### SOURCE DATA
"""

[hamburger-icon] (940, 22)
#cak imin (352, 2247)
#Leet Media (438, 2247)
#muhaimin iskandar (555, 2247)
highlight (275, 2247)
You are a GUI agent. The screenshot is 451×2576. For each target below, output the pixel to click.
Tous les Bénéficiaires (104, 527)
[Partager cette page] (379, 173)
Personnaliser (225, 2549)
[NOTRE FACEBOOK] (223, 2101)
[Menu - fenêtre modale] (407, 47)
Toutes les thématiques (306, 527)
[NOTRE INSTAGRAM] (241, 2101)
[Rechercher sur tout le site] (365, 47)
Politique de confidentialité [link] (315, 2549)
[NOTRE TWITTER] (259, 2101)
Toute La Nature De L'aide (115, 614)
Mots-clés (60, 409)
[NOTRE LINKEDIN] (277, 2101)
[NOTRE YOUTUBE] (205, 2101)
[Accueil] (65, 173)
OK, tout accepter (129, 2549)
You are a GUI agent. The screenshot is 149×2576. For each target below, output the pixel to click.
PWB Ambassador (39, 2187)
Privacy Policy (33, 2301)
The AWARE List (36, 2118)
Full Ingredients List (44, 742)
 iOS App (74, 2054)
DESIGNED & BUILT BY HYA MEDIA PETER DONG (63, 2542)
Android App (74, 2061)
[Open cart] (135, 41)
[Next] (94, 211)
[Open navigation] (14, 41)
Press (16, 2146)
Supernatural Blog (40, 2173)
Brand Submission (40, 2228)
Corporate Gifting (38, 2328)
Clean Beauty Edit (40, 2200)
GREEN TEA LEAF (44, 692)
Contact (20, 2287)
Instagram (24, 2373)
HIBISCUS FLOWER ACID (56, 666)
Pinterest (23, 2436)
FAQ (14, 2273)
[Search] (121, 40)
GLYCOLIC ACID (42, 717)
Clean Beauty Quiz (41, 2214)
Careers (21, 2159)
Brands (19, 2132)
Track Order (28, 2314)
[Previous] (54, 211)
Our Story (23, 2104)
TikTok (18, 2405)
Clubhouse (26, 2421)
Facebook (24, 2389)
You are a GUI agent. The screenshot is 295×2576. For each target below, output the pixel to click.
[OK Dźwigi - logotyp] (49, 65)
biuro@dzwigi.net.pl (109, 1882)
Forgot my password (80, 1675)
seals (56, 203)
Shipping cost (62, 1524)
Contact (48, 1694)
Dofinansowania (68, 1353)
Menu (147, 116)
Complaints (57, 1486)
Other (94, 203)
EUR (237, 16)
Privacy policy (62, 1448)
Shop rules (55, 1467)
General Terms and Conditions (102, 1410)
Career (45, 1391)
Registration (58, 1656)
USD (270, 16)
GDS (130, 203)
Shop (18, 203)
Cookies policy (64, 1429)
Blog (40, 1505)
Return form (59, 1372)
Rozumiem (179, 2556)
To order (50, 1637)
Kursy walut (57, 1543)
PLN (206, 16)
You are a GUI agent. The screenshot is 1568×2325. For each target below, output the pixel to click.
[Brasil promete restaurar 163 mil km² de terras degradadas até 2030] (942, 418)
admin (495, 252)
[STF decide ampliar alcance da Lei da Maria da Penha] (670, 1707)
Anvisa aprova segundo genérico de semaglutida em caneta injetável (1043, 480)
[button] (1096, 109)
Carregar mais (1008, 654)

"""

### PROBLEM DESCRIPTION
Type out all of the material again, word for word.

### EXERCISE RESPONSE
[hamburger-icon] (940, 22)
#cak imin (352, 2247)
#Leet Media (438, 2247)
#muhaimin iskandar (555, 2247)
highlight (275, 2247)
You are a GUI agent. The screenshot is 451×2576. For each target below, output the pixel to click.
Tous les Bénéficiaires (104, 527)
[Partager cette page] (379, 173)
Personnaliser (225, 2549)
[NOTRE FACEBOOK] (223, 2101)
[Menu - fenêtre modale] (407, 47)
Toutes les thématiques (306, 527)
[NOTRE INSTAGRAM] (241, 2101)
[Rechercher sur tout le site] (365, 47)
Politique de confidentialité [link] (315, 2549)
[NOTRE TWITTER] (259, 2101)
Toute La Nature De L'aide (115, 614)
Mots-clés (60, 409)
[NOTRE LINKEDIN] (277, 2101)
[NOTRE YOUTUBE] (205, 2101)
[Accueil] (65, 173)
OK, tout accepter (129, 2549)
You are a GUI agent. The screenshot is 149×2576. For each target below, output the pixel to click.
PWB Ambassador (39, 2187)
Privacy Policy (33, 2301)
The AWARE List (36, 2118)
Full Ingredients List (44, 742)
 iOS App (74, 2054)
DESIGNED & BUILT BY HYA MEDIA PETER DONG (63, 2542)
Android App (74, 2061)
[Open cart] (135, 41)
[Next] (94, 211)
[Open navigation] (14, 41)
Press (16, 2146)
Supernatural Blog (40, 2173)
Brand Submission (40, 2228)
Corporate Gifting (38, 2328)
Clean Beauty Edit (40, 2200)
GREEN TEA LEAF (44, 692)
Contact (20, 2287)
Instagram (24, 2373)
HIBISCUS FLOWER ACID (56, 666)
Pinterest (23, 2436)
FAQ (14, 2273)
[Search] (121, 40)
GLYCOLIC ACID (42, 717)
Clean Beauty Quiz (41, 2214)
Careers (21, 2159)
Brands (19, 2132)
Track Order (28, 2314)
[Previous] (54, 211)
Our Story (23, 2104)
TikTok (18, 2405)
Clubhouse (26, 2421)
Facebook (24, 2389)
You are a GUI agent. The screenshot is 295×2576. For each target below, output the pixel to click.
[OK Dźwigi - logotyp] (49, 65)
biuro@dzwigi.net.pl (109, 1882)
Forgot my password (80, 1675)
seals (56, 203)
Shipping cost (62, 1524)
Contact (48, 1694)
Dofinansowania (68, 1353)
Menu (147, 116)
Complaints (57, 1486)
Other (94, 203)
EUR (237, 16)
Privacy policy (62, 1448)
Shop rules (55, 1467)
General Terms and Conditions (102, 1410)
Career (45, 1391)
Registration (58, 1656)
USD (270, 16)
GDS (130, 203)
Shop (18, 203)
Cookies policy (64, 1429)
Blog (40, 1505)
Return form (59, 1372)
Rozumiem (179, 2556)
To order (50, 1637)
Kursy walut (57, 1543)
PLN (206, 16)
You are a GUI agent. The screenshot is 1568×2325. For each target below, output the pixel to click.
[Brasil promete restaurar 163 mil km² de terras degradadas até 2030] (942, 418)
admin (495, 252)
[STF decide ampliar alcance da Lei da Maria da Penha] (670, 1707)
Anvisa aprova segundo genérico de semaglutida em caneta injetável (1043, 480)
[button] (1096, 109)
Carregar mais (1008, 654)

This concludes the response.